__Your objective__: For the entries below, print exactly the lines between the line holding "Given: Open the cabinet" and the line holding "Dismiss suggested user 転妻りむまま", inclusive, and nothing else.
** Opening Exercise materials block **
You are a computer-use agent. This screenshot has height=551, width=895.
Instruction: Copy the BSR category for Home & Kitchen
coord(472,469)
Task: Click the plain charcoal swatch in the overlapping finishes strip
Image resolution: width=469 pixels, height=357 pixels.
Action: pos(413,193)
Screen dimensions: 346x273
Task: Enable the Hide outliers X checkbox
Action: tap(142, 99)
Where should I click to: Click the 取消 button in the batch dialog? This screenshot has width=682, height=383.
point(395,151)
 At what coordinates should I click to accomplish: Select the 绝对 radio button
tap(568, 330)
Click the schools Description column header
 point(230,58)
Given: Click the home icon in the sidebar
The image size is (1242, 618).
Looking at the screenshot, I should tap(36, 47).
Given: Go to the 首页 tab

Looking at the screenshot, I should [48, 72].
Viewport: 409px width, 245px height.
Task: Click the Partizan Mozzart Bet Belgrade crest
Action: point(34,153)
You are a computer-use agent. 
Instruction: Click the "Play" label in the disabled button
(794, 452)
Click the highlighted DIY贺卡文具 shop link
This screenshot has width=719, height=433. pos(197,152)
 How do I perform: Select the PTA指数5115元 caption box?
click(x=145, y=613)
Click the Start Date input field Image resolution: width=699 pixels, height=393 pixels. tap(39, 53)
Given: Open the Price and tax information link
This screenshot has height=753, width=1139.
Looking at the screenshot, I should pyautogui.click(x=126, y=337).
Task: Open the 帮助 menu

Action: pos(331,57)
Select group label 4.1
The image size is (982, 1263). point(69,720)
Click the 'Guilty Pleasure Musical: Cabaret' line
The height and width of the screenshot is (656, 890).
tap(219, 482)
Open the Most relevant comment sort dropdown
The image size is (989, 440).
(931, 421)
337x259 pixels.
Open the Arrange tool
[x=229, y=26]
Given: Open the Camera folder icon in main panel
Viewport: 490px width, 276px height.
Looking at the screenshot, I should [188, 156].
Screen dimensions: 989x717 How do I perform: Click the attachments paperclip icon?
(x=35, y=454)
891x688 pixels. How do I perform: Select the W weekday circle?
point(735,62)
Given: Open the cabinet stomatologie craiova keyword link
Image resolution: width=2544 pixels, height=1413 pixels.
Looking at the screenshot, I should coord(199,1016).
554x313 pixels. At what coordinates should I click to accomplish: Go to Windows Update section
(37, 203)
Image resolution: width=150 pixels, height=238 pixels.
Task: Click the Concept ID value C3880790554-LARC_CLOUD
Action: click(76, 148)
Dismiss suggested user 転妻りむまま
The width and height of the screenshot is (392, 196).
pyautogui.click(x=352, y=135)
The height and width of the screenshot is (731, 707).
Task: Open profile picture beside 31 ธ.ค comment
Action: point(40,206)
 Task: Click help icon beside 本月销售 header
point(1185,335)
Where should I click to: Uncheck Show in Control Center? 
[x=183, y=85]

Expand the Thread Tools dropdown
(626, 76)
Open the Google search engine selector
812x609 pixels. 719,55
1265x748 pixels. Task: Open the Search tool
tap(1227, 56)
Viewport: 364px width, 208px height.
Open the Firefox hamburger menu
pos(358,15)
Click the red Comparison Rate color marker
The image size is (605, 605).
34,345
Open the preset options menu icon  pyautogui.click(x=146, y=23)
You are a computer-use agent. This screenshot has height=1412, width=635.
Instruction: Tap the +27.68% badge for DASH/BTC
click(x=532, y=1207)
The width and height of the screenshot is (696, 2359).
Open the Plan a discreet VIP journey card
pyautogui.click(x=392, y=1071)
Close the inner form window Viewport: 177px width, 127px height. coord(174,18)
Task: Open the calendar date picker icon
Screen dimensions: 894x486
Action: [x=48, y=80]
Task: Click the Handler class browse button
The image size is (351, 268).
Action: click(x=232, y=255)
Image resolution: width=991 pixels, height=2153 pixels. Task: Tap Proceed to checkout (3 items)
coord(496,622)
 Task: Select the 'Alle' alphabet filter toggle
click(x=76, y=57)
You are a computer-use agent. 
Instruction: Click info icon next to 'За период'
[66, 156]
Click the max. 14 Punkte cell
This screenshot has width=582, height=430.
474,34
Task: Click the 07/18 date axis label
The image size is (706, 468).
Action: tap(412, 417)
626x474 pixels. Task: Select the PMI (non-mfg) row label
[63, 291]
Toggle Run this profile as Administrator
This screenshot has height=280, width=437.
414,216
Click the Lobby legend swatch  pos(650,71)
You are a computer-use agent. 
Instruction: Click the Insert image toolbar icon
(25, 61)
** Closing Exercise materials block **
__Exercise result__:
Given: Open the cabinet stomatologie craiova keyword link
Image resolution: width=2544 pixels, height=1413 pixels.
Looking at the screenshot, I should coord(199,1016).
554x313 pixels. At what coordinates should I click to accomplish: Go to Windows Update section
(37, 203)
Image resolution: width=150 pixels, height=238 pixels.
Task: Click the Concept ID value C3880790554-LARC_CLOUD
Action: click(76, 148)
Dismiss suggested user 転妻りむまま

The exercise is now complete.